-- Document section start --
With the ever growing demand for ubiquitous connectivity and data access, there is a driving need to deploy ever more extensive and higher capacity network infrastructure---wired and wireless. With such increases in network density, the propagation environments become increasingly challenging, and new communication techniques, architectures, and protocols are needed to meet these critical challenges. Examples include intersymbol (or self-), inter-channel, intra-network, and extra-network interference. Over the years, the error-control coding community has developed a wide range of codes for efficiently mitigating the effects of noise in communication systems. Ultimately, the goal of this research can be viewed as developing a signaling architecture that efficiently and effectively transforms interference into standard, more benign noise from the perspective of the underlying code.
-- Document section end --
-- Rows start --
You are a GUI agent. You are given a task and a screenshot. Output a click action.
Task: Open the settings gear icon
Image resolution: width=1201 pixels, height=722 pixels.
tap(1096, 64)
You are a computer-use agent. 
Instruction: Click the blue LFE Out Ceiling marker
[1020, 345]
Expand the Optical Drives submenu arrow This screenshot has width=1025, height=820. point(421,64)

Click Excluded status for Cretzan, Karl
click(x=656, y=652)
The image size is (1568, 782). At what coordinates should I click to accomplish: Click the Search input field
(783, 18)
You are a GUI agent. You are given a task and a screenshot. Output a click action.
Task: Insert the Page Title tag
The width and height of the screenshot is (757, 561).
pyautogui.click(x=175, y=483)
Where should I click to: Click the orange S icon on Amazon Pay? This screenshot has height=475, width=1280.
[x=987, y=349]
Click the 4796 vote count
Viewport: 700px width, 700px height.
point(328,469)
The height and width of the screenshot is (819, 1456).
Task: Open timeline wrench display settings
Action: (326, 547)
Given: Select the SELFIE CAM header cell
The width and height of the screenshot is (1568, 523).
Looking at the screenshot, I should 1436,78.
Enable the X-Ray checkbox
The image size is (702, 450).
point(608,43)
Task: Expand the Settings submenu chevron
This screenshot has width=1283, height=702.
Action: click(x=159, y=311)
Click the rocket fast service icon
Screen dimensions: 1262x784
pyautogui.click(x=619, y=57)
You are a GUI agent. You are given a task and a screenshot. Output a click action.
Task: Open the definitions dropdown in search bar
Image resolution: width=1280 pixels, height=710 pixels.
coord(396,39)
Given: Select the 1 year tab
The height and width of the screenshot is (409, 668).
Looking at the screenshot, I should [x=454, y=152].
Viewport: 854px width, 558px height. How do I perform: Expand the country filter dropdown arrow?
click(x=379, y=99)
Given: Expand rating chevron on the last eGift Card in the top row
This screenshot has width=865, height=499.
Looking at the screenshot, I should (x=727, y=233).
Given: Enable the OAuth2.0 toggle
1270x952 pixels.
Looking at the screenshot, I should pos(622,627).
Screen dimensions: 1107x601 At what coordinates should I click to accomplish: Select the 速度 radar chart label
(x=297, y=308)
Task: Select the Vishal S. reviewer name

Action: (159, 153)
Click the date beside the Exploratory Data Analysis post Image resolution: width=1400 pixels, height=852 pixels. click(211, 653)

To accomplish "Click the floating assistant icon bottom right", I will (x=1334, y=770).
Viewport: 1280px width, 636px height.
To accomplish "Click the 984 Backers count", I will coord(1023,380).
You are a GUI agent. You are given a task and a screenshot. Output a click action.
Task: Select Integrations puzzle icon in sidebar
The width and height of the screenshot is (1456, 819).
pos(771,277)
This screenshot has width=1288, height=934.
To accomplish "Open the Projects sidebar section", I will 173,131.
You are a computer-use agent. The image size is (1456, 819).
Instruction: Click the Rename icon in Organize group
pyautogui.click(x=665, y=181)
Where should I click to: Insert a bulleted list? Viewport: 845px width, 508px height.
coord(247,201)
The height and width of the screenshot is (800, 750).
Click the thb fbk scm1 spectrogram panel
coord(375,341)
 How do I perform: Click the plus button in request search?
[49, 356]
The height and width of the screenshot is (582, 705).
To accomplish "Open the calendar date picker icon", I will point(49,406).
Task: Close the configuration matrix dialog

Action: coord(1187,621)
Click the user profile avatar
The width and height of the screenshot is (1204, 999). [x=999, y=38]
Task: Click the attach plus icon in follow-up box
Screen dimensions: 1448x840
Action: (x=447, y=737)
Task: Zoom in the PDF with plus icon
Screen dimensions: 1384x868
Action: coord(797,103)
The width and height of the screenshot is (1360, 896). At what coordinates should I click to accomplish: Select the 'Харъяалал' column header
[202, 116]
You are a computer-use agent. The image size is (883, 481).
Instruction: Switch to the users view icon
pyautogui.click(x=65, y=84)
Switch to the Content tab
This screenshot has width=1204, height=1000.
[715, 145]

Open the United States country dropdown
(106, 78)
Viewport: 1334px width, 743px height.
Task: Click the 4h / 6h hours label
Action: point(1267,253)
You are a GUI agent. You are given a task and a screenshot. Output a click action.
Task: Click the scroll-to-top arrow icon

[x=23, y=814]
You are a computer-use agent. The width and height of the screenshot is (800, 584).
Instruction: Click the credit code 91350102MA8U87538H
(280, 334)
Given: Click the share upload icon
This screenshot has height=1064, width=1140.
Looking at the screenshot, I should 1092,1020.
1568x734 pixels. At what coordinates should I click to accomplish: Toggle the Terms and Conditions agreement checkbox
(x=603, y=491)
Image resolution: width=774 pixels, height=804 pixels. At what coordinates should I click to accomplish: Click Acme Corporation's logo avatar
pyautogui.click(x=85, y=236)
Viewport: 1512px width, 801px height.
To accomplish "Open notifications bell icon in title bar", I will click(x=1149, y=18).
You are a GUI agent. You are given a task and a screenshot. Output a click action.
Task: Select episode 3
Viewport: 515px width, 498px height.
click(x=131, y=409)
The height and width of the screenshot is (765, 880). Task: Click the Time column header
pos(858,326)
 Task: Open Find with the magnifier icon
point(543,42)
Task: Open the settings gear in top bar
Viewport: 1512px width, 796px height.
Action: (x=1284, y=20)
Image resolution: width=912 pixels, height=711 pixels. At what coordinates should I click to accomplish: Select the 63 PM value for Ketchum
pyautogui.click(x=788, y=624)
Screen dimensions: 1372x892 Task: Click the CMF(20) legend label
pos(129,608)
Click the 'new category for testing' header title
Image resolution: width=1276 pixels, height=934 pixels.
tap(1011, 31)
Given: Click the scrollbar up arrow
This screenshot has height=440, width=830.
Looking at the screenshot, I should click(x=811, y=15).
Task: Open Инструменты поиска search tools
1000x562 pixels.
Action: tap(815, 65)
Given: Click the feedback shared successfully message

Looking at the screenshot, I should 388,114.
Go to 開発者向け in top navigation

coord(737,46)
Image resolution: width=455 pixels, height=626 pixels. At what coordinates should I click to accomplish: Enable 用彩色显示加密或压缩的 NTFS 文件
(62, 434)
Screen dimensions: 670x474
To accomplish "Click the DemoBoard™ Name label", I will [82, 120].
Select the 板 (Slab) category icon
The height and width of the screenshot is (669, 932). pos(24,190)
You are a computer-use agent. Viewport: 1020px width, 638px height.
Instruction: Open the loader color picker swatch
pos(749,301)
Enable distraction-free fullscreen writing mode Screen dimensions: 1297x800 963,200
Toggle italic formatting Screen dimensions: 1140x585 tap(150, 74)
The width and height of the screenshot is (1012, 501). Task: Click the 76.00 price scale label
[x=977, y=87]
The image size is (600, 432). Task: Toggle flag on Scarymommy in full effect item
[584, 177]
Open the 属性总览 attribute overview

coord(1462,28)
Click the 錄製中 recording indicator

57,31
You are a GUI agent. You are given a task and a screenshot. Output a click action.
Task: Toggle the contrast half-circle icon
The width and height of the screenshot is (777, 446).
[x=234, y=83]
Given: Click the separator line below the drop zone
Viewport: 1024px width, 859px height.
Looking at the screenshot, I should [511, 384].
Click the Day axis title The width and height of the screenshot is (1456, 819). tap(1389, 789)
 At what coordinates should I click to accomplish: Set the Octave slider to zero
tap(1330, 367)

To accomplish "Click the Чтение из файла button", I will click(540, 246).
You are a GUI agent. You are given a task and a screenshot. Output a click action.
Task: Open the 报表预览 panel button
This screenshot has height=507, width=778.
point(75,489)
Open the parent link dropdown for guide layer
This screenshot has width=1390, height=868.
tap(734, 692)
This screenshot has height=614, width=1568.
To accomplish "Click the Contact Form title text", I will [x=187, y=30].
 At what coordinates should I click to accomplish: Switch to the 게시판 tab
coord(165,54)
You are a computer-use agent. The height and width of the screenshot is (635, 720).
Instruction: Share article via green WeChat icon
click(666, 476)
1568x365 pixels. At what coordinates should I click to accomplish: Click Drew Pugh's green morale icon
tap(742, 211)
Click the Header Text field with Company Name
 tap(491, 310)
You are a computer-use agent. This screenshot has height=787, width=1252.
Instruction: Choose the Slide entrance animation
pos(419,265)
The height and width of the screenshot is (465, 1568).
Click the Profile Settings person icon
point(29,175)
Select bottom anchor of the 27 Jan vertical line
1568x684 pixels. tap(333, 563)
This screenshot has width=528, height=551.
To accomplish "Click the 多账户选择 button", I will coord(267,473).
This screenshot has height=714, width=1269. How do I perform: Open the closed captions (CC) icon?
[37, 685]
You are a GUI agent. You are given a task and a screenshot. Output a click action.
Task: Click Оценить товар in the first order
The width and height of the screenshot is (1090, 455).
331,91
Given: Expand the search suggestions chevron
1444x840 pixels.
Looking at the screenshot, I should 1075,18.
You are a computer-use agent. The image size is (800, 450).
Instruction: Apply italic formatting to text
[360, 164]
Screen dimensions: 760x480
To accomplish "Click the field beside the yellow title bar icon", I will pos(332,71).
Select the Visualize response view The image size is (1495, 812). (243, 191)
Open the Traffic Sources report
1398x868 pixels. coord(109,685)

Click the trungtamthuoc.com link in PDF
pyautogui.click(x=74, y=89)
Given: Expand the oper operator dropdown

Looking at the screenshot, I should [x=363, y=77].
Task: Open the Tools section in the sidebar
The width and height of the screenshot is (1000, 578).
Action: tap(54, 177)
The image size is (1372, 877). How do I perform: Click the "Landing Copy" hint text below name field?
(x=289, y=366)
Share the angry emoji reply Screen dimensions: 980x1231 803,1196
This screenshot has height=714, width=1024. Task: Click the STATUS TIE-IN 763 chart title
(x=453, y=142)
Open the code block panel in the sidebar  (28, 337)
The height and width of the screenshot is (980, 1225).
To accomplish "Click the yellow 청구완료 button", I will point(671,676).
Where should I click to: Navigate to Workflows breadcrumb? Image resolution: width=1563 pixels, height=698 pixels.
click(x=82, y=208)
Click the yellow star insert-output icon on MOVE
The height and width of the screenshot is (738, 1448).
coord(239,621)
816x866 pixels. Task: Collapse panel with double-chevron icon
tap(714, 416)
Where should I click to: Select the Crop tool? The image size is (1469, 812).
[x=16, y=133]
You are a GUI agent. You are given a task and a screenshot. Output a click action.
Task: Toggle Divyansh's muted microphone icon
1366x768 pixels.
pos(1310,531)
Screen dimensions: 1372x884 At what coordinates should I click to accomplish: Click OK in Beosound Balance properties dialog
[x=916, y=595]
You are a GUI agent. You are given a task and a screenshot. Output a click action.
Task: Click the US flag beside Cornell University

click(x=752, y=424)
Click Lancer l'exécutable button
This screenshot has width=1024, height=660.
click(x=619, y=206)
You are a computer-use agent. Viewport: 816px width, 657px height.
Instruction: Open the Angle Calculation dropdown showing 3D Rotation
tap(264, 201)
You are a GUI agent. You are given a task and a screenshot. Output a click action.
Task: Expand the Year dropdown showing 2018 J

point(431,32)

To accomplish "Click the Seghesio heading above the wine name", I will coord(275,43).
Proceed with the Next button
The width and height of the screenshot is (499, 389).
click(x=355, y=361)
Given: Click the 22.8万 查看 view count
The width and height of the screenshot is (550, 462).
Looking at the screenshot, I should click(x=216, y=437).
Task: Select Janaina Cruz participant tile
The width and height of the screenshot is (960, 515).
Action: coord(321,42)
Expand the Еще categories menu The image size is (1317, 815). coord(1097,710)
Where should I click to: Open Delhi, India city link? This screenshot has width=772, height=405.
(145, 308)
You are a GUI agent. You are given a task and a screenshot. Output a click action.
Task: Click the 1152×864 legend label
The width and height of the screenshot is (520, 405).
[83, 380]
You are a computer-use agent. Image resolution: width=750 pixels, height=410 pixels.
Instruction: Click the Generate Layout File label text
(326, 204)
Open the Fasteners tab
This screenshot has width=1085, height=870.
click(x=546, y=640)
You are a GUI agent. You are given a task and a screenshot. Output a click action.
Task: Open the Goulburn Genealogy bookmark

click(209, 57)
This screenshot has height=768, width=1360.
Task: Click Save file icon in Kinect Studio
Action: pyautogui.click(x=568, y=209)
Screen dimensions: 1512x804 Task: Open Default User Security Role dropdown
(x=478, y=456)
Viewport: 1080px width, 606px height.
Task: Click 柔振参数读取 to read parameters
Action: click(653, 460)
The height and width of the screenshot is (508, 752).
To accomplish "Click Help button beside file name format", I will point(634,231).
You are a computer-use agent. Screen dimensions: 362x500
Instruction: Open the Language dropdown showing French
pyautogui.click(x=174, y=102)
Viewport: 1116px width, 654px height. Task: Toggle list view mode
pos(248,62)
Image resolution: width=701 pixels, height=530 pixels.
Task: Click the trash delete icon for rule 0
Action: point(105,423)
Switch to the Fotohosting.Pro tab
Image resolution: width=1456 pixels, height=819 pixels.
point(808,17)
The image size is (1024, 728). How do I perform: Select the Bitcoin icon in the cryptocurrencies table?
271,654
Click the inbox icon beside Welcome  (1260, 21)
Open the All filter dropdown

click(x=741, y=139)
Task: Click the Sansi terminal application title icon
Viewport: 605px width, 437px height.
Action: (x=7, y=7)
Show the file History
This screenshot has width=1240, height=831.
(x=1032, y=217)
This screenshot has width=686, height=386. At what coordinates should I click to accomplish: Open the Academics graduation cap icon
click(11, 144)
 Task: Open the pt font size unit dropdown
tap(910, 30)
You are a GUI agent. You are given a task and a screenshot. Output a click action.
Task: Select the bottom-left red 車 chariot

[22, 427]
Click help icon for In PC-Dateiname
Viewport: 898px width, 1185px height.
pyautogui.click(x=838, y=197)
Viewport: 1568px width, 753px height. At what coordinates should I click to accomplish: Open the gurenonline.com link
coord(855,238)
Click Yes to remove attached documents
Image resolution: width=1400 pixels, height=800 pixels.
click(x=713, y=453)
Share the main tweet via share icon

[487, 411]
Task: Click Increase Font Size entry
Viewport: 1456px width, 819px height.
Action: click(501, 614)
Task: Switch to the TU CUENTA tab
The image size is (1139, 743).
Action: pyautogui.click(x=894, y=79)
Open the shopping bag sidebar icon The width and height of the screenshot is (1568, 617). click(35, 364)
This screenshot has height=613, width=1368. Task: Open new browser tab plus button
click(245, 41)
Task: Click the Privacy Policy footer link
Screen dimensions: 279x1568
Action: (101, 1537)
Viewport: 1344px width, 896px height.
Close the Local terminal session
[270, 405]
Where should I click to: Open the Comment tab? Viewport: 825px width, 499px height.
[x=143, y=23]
-- Rows end --
*Actions to take*.
**1.** Answer these questions from the passage on network interference:
(a) Which types of interference does it give as examples?
(b) What has the error-control coding community developed over the years?
(c) What can the goal of the research be viewed as?
**2.** Continue the passage on network interference from the point where it stops.
The listing comes from a separate, unrelated source.

*Written answers*.
**1.**
(a) Intersymbol (or self-), inter-channel, intra-network, and extra-network interference.
(b) A wide range of codes for efficiently mitigating the effects of noise in communication systems.
(c) Developing a signaling architecture that efficiently and effectively transforms interference into standard, more benign noise from the perspective of the underlying code.

**2.**
To approach these challenges, this research develops the role of super-Nyquist signaling formats in modern coded digital communication systems. In traditional systems, the symbol rate is chosen to match the channel bandwidth. With this classical approach, the transmit pulses can be designed to be orthogonal, corresponding to signaling on independent degrees of freedom. However, in systems with super-Nyquist signaling, the symbol rate is chosen to be significantly higher than the channel bandwidth, resulting in a transmission with self-interference, whose effects can be compensated through the use of appropriate equalization. The investigation develops the role of super-Nyquist coding in a range of network scenarios, starting from simple point-to-point intersymbol-interference channel models, and progressing to richer multi-input/multi-output, multiple-access, and interference channel models. The research emphasizes the special role that such signaling plays in joint design of the physical and link layers in the protocol stack. Dual problems in source coding are also explored.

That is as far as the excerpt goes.